Task to complete => All the records below must be returned exactly as they stand.
Data extracts Start Marker
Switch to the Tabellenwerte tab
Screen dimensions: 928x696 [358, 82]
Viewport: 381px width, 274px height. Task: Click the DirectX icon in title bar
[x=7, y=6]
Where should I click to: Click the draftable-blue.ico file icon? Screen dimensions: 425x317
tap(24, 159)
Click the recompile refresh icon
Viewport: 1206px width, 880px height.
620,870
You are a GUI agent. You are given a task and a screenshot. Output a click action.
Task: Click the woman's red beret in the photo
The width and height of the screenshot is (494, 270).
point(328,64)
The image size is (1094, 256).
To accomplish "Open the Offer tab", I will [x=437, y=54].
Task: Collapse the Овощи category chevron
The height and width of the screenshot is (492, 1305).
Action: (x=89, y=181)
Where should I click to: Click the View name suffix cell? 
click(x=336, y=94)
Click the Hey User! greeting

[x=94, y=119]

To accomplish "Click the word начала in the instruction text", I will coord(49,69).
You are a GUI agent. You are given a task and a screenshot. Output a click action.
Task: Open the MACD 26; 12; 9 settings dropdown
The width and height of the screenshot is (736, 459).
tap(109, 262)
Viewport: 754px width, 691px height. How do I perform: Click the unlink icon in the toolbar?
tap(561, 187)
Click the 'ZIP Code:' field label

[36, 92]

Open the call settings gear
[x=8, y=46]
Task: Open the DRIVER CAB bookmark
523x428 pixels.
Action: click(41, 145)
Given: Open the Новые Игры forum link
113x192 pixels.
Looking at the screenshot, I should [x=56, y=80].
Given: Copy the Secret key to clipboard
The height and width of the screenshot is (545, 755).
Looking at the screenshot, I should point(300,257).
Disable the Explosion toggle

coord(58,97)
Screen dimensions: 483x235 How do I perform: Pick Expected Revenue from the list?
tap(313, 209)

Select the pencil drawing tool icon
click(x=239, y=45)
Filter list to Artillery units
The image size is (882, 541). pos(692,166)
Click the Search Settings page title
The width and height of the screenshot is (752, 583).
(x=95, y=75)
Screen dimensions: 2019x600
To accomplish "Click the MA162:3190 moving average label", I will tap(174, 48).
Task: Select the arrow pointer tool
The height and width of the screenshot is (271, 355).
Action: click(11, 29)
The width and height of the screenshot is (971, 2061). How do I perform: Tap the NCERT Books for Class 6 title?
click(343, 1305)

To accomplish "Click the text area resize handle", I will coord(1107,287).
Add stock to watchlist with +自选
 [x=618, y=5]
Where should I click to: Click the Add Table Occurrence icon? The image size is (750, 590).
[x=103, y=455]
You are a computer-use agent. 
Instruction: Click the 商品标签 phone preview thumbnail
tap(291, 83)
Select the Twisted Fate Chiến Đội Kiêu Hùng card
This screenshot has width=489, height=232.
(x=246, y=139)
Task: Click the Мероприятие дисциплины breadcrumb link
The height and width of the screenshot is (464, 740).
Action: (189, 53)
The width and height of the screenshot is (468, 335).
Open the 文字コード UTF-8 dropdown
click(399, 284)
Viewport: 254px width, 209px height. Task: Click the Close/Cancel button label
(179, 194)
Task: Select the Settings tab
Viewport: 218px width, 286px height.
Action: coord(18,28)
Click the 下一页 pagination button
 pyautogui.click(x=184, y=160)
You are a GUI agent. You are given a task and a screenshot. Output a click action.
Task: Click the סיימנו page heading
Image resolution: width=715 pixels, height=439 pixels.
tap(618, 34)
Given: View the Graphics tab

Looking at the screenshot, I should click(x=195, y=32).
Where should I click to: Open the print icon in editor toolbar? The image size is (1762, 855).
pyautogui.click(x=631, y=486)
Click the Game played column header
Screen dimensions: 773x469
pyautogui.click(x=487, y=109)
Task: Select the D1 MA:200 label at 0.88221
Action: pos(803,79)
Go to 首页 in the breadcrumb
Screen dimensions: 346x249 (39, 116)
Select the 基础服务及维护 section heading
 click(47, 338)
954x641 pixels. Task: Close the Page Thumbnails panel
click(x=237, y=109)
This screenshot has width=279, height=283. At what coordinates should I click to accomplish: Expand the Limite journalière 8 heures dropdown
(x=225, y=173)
Data extracts End Marker
Reply to the exercise =>
Switch to the Tabellenwerte tab
Screen dimensions: 928x696 [358, 82]
Viewport: 381px width, 274px height. Task: Click the DirectX icon in title bar
[x=7, y=6]
Where should I click to: Click the draftable-blue.ico file icon? Screen dimensions: 425x317
tap(24, 159)
Click the recompile refresh icon
Viewport: 1206px width, 880px height.
620,870
You are a GUI agent. You are given a task and a screenshot. Output a click action.
Task: Click the woman's red beret in the photo
The width and height of the screenshot is (494, 270).
point(328,64)
The image size is (1094, 256).
To accomplish "Open the Offer tab", I will [x=437, y=54].
Task: Collapse the Овощи category chevron
The height and width of the screenshot is (492, 1305).
Action: (x=89, y=181)
Where should I click to: Click the View name suffix cell? 
click(x=336, y=94)
Click the Hey User! greeting

[x=94, y=119]

To accomplish "Click the word начала in the instruction text", I will coord(49,69).
You are a GUI agent. You are given a task and a screenshot. Output a click action.
Task: Open the MACD 26; 12; 9 settings dropdown
The width and height of the screenshot is (736, 459).
tap(109, 262)
Viewport: 754px width, 691px height. How do I perform: Click the unlink icon in the toolbar?
tap(561, 187)
Click the 'ZIP Code:' field label

[36, 92]

Open the call settings gear
[x=8, y=46]
Task: Open the DRIVER CAB bookmark
523x428 pixels.
Action: click(41, 145)
Given: Open the Новые Игры forum link
113x192 pixels.
Looking at the screenshot, I should [x=56, y=80].
Given: Copy the Secret key to clipboard
The height and width of the screenshot is (545, 755).
Looking at the screenshot, I should point(300,257).
Disable the Explosion toggle

coord(58,97)
Screen dimensions: 483x235 How do I perform: Pick Expected Revenue from the list?
tap(313, 209)

Select the pencil drawing tool icon
click(x=239, y=45)
Filter list to Artillery units
The image size is (882, 541). pos(692,166)
Click the Search Settings page title
The width and height of the screenshot is (752, 583).
(x=95, y=75)
Screen dimensions: 2019x600
To accomplish "Click the MA162:3190 moving average label", I will tap(174, 48).
Task: Select the arrow pointer tool
The height and width of the screenshot is (271, 355).
Action: click(11, 29)
The width and height of the screenshot is (971, 2061). How do I perform: Tap the NCERT Books for Class 6 title?
click(343, 1305)

To accomplish "Click the text area resize handle", I will coord(1107,287).
Add stock to watchlist with +自选
 [x=618, y=5]
Where should I click to: Click the Add Table Occurrence icon? The image size is (750, 590).
[x=103, y=455]
You are a computer-use agent. 
Instruction: Click the 商品标签 phone preview thumbnail
tap(291, 83)
Select the Twisted Fate Chiến Đội Kiêu Hùng card
This screenshot has width=489, height=232.
(x=246, y=139)
Task: Click the Мероприятие дисциплины breadcrumb link
The height and width of the screenshot is (464, 740).
Action: (189, 53)
The width and height of the screenshot is (468, 335).
Open the 文字コード UTF-8 dropdown
click(399, 284)
Viewport: 254px width, 209px height. Task: Click the Close/Cancel button label
(179, 194)
Task: Select the Settings tab
Viewport: 218px width, 286px height.
Action: coord(18,28)
Click the 下一页 pagination button
 pyautogui.click(x=184, y=160)
You are a GUI agent. You are given a task and a screenshot. Output a click action.
Task: Click the סיימנו page heading
Image resolution: width=715 pixels, height=439 pixels.
tap(618, 34)
Given: View the Graphics tab

Looking at the screenshot, I should click(x=195, y=32).
Where should I click to: Open the print icon in editor toolbar? The image size is (1762, 855).
pyautogui.click(x=631, y=486)
Click the Game played column header
Screen dimensions: 773x469
pyautogui.click(x=487, y=109)
Task: Select the D1 MA:200 label at 0.88221
Action: pos(803,79)
Go to 首页 in the breadcrumb
Screen dimensions: 346x249 (39, 116)
Select the 基础服务及维护 section heading
 click(47, 338)
954x641 pixels. Task: Close the Page Thumbnails panel
click(x=237, y=109)
This screenshot has width=279, height=283. At what coordinates should I click to accomplish: Expand the Limite journalière 8 heures dropdown
(x=225, y=173)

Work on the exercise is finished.